Anna Marchesini, la comicità e la malattia che non l’hanno fermata
Anna Marchesini, la comicità e la malattia che non l’hanno fermata

Anna Marchesini, nata a Orvieto il 19 novembre 1953, ha lasciato un segno indelebile nella cultura italiana con la sua carriera nel mondo dello spettacolo. Dopo aver iniziato a lavorare nel teatro nel 1976, ha incontrato Tullio Solenghi e Massimo Lopez nel 1982, segnando l’inizio di un’esperienza artistica unica. Il Trio, formato da lei, Solenghi e Lopez, ha reso famosi sketch come quelli del telegiornale, degli spot pubblicitari e delle soap, grazie a un’abilità unica nel creare situazioni comiche e memorabili. Anna ha interpretato oltre duecento personaggi, tra cui la Signorina Carlo, la sessuologa Merope Generosa e la Cameriera secca dei signori Montagné, diventando una delle figure più amate del gruppo. La sua carriera ha visto l’apice con la parodia de «I promessi sposi» nel 1990, un momento che ha reso il gruppo famoso a livello nazionale e internazionale.
La comicità come forma d’espressione
«La comicità non è superficialità, la comicità è la forma più alta di espressione», ha dichiarato Anna Marchesini in un’intervista. Questa frase riflette l’approccio profondo e articolato con cui ha affrontato il suo lavoro. Il Trio, formato da lei, Solenghi e Lopez, ha reso famosi sketch come quelli del telegiornale, degli spot pubblicitari e delle soap, grazie a un’abilità unica nel creare situazioni comiche e memorabili. Il loro successo è stato ulteriormente consolidato nel 1985 con l’entrata nel varietà televisivo «Il tastomatto», dove hanno affiancato Pippo Franco. La loro collaborazione ha portato a un’esperienza artistica straordinaria, con un’originalità che ha conquistato il pubblico.

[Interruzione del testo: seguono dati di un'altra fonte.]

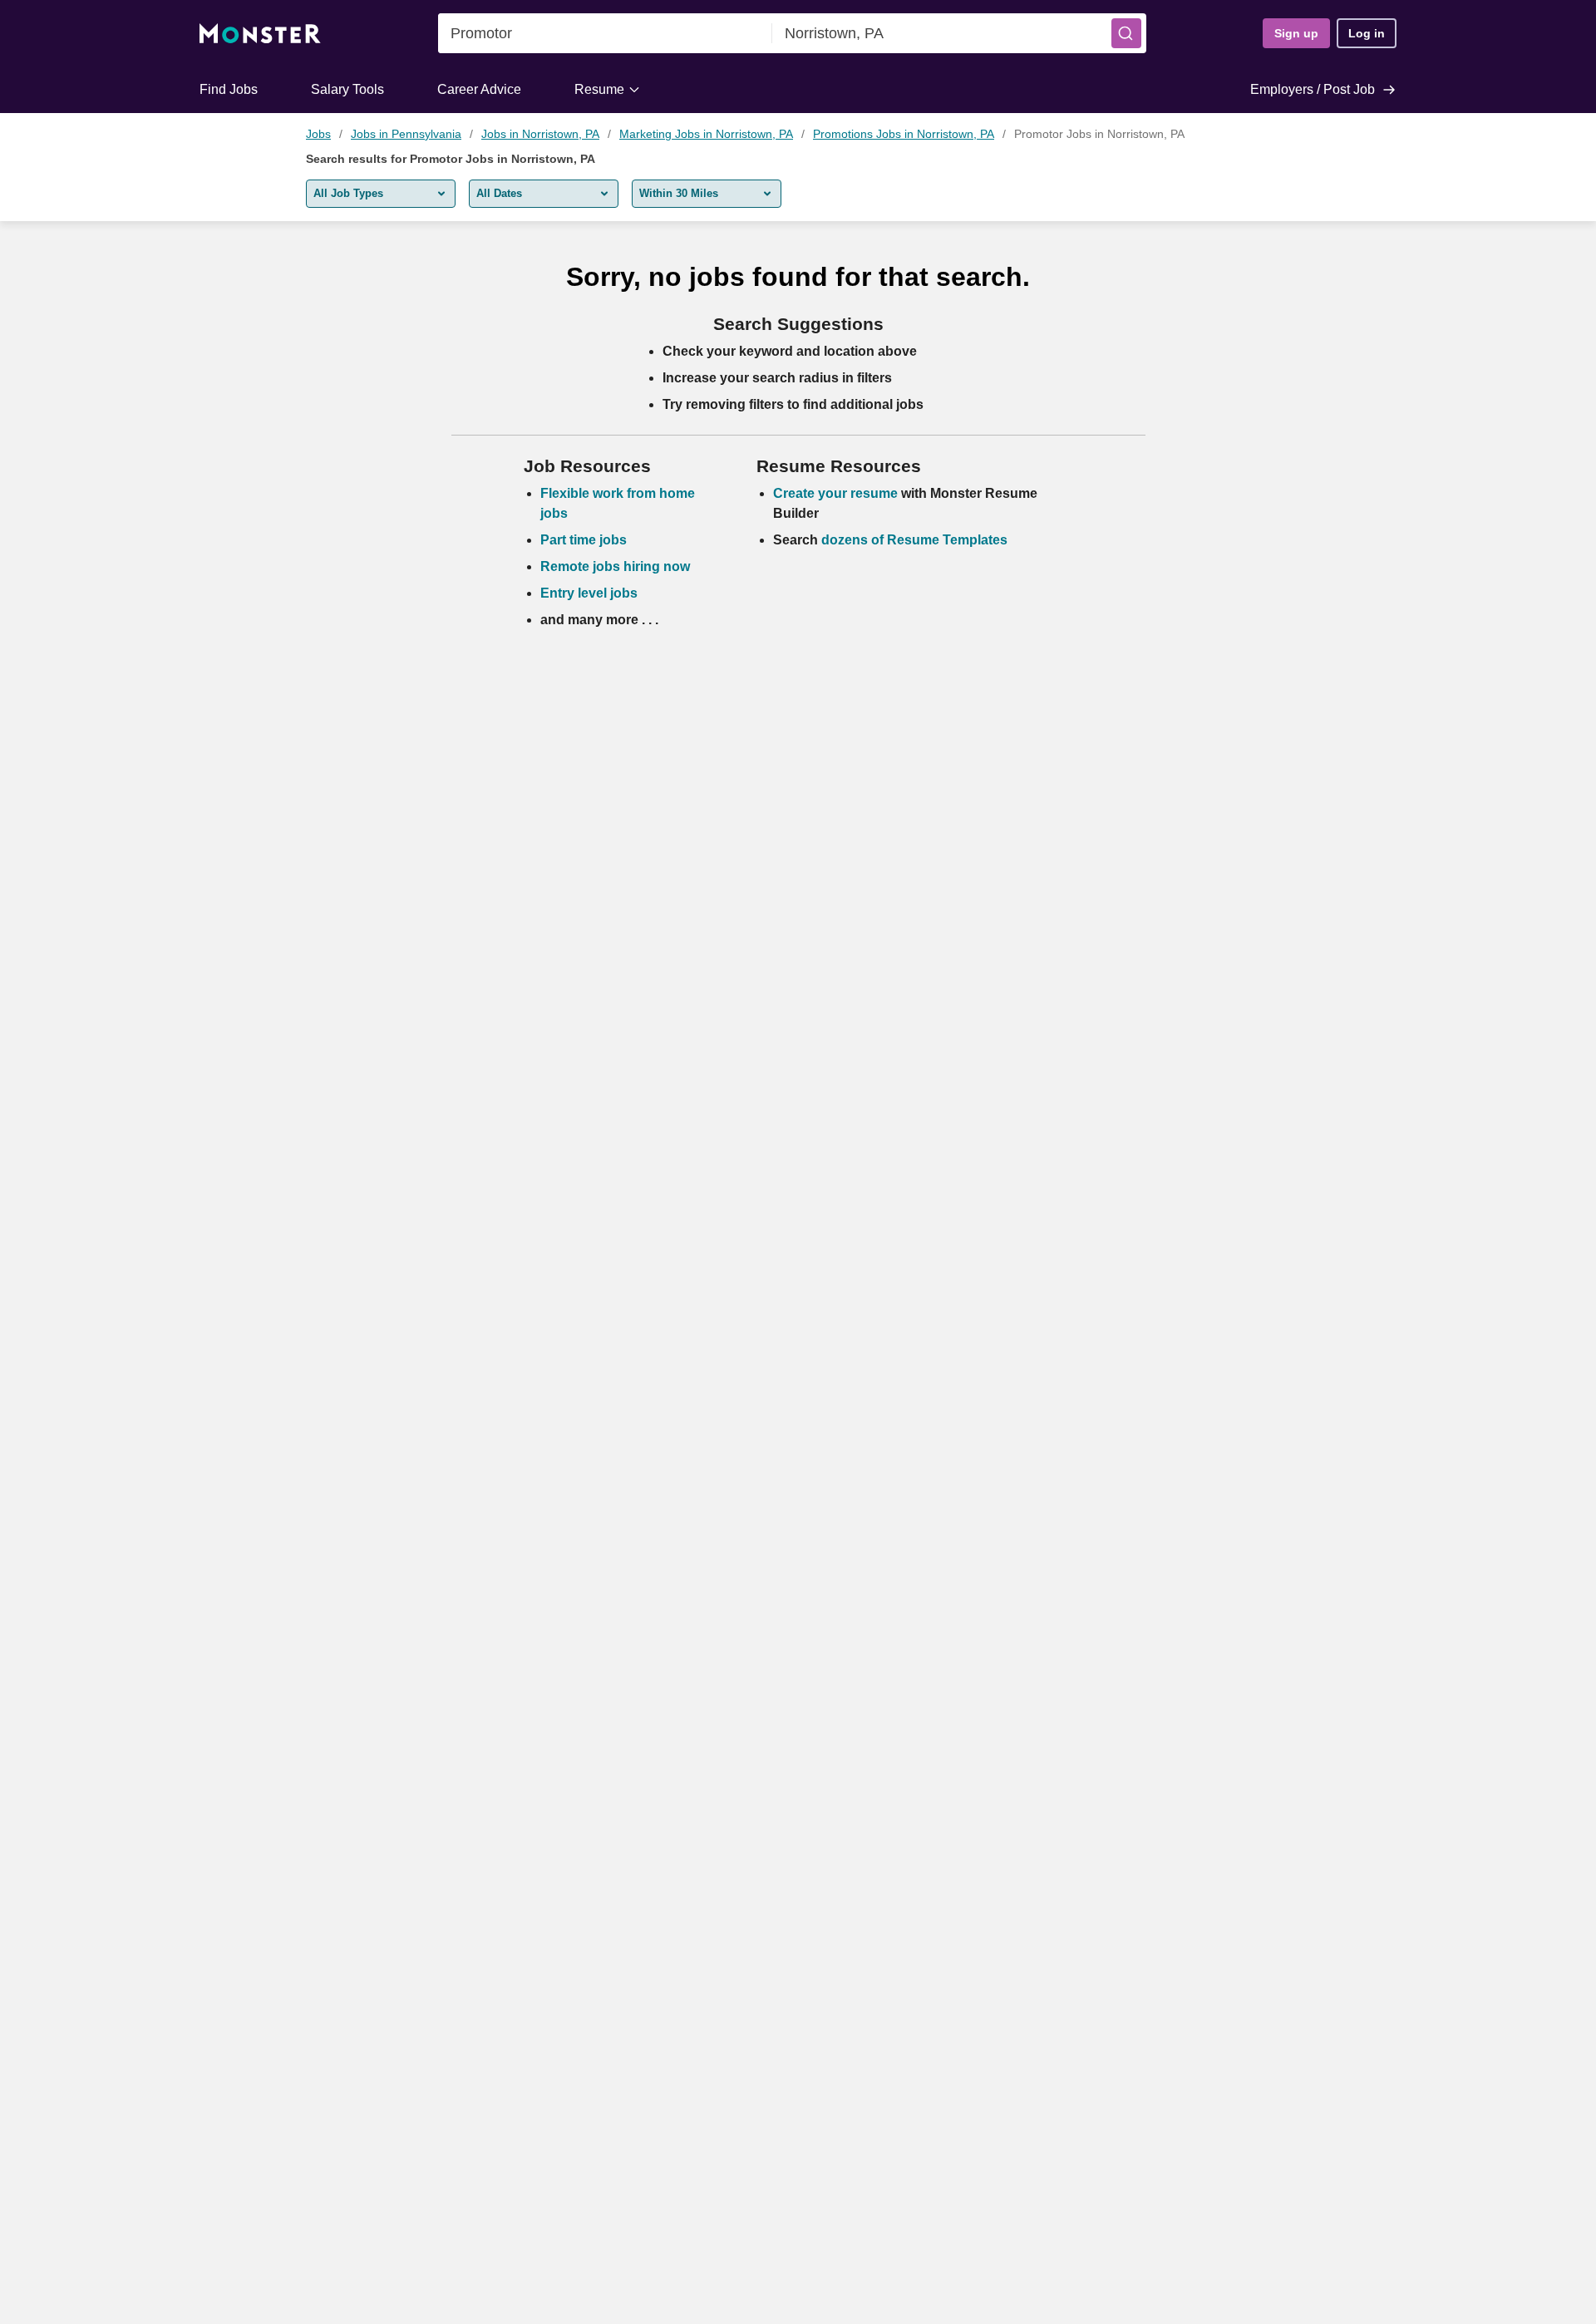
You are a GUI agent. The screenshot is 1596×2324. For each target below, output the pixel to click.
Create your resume (837, 493)
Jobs (318, 133)
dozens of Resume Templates (914, 540)
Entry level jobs (589, 593)
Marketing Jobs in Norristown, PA (706, 133)
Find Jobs (229, 89)
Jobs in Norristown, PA (540, 133)
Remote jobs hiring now (615, 566)
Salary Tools (347, 89)
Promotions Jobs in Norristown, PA (903, 133)
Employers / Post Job (1312, 89)
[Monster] (260, 33)
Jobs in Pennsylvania (406, 133)
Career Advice (479, 89)
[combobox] (605, 33)
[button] (1126, 33)
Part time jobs (583, 540)
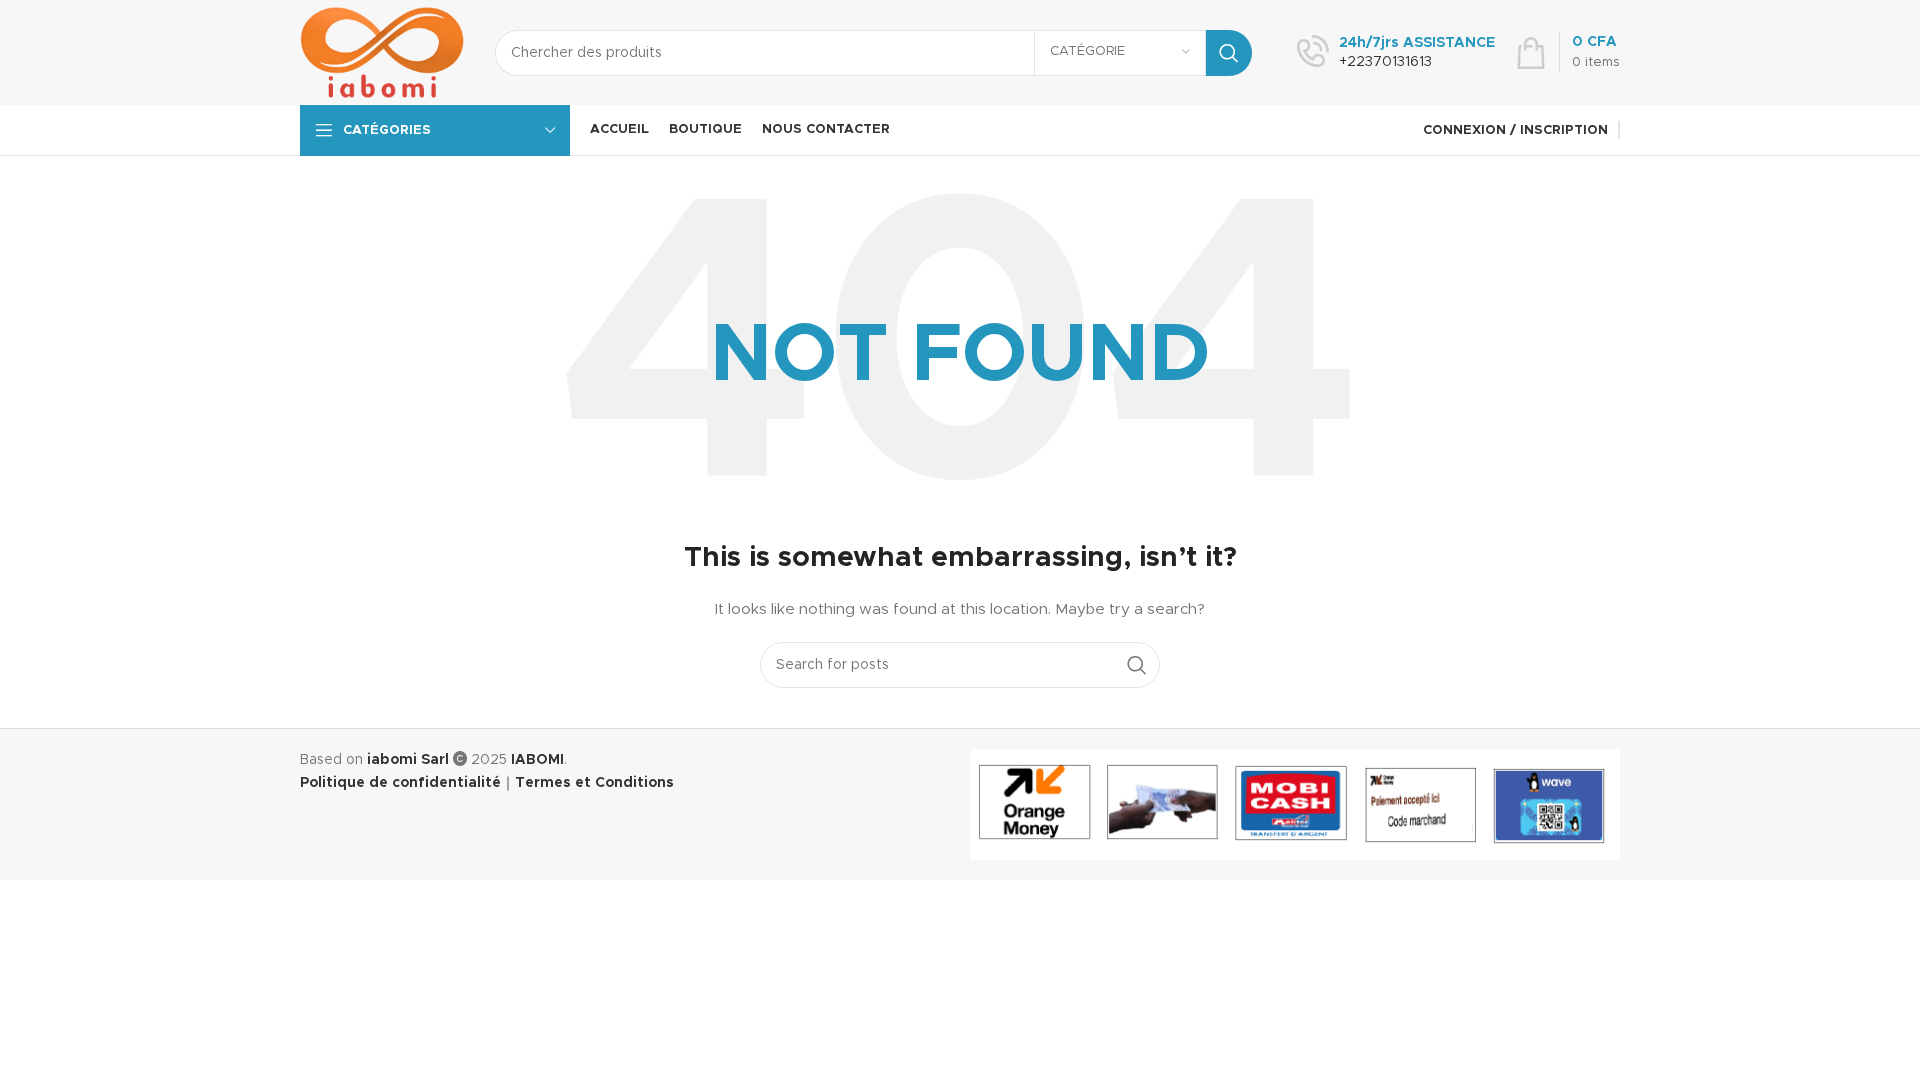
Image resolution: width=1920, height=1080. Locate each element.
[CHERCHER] (1229, 53)
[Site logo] (382, 52)
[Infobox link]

La sua carriera ha visto anche momenti di grande rilevanza, come l’incidente diplomatico tra Iran e Italia causato da uno sketch durante il programma Fantastico 7 nel 1986. Il Trio ha continuato a lavorare anche dopo la sua disgregazione nel 1994, con Anna che ha continuato a lavorare in teatro e in televisione. Tra i suoi ultimi lavori, il libro «Che siccome che sono cecata», pubblicato nel 2000, e il tour teatrale «Cirino e Marilda non si può fare», tratto da uno dei racconti del suo libro «Moscerine», pubblicato nel 2013.
La malattia e la determinazione
Colpita da artrite reumatoide, Anna Marchesini ha continuato a lavorare fino all’ultimo momento, dimostrando una forza e una determinazione notevoli. Tra il 2015 e il 2016 ha portato in tournée «Cirino e Marilda non si può fare», spettacolo teatrale tratto da uno dei racconti del suo libro «Moscerine», pubblicato nel 2013. La malattia non ha mai fermato la sua passione per il teatro e per la comicità. Anche quando le condizioni di salute si sono aggravate, ha mantenuto un impegno costante, fino al 2016, quando ha dovuto sospendere il tour a causa del peggioramento delle sue condizioni.
Anna Marchesini è morta il 30 luglio 2016 a 62 anni, dopo aver presenziato alla laurea della figlia Virginia, nata nel 1993 con il marito Paki Valente. «Sono così interessata, appiccicata, morbosamente ghiotta, obesa di vita che mi interessa pure la morte, che di essa è il finale e non è detto. Quindi mi astengo dal giudizio che sia qualcosa di bello o di brutto perché è qualcosa che ci accade, e tutto quello che ci accade è osservabile». La sua morte ha segnato la fine di una carriera straordinaria, ma il suo lavoro continuerà a essere ricordato e apprezzato per anni a venire.
La sua carriera è stata un esempio di resilienza e dedizione.
Ha interpretato oltre duecento personaggi, tra cui la Signorina Carlo.
- Anna Marchesini ha interpretato oltre duecento personaggi.
- Ha lavorato con Tullio Solenghi e Massimo Lopez nel 1982.
- Ha portato in tournée «Cirino e Marilda non si può fare» tra il 2015 e il 2016.
- È morta il 30 luglio 2016 a 62 anni.